What next for Kejriwal and AAP?

After its humiliating defeat in Punjab, Goa and now in Delhi, the Arvind Kejriwal-led Aam Aadmi Party (AAP) faces a tough challenge ahead to reclaim the lost glory.

Several questions – from whether AAP would tweak its go-alone strategy to will it bring back old AAP hands who left them – arise as the party stares at a possible challenge to the leadership, including Kejriwal.

Though one cannot write AAP’s obituary yet, the recent Rajouri Garden bypoll where its candidate lost his deposit in a sitting seat and the civic poll results indicate that the AAP has squandered its hard-earned political capital based on people-centric politics in less than five years of its formation. The latest drubbing comes two months after its ambition of winning Punjab and Goa Assembly elections took a beating.

The AAP leadership is putting up a brave face by singing the “EVM manipulation” tune for the humiliating defeat but the one question that is troubling the party is the strategy it should adopt to win back the confidence of Delhi voters, who have have already given ample indication to AAP to shed its confrontational politics.

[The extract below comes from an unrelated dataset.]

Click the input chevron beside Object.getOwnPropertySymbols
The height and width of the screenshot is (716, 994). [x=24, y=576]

Another demon the AAP, once a middle-class darling, has to fight is its image of leaving the Delhi battle field for greener pastures like Punjab where the party discreetly floated the idea of Kejriwal becoming Chief Minister or fielding Rajouri Garden MLA Jarnail Singh there after making him resign here.

It is also to be seen whether AAP is now willing to do business with other opposition parties. AAP may not be willing to work with Congress but may be ready for a fight alongside the third front parties like the Left, Janata Dal (United) or Trinamool Congress. Kejriwal has already hinted that he wants an alliance of “good people” to fight the BJP when he met CPI(M) Polit Bureau member and Kerala Chief Minister Pinarayi Vijayan here last week.

The initial reactions from the AAP leadership appeared to be of stubbornness but the next step of Kejriwal and AAP is keenly watched. It would determine the course AAP, once a middle-class darling, would take to reinvent itself.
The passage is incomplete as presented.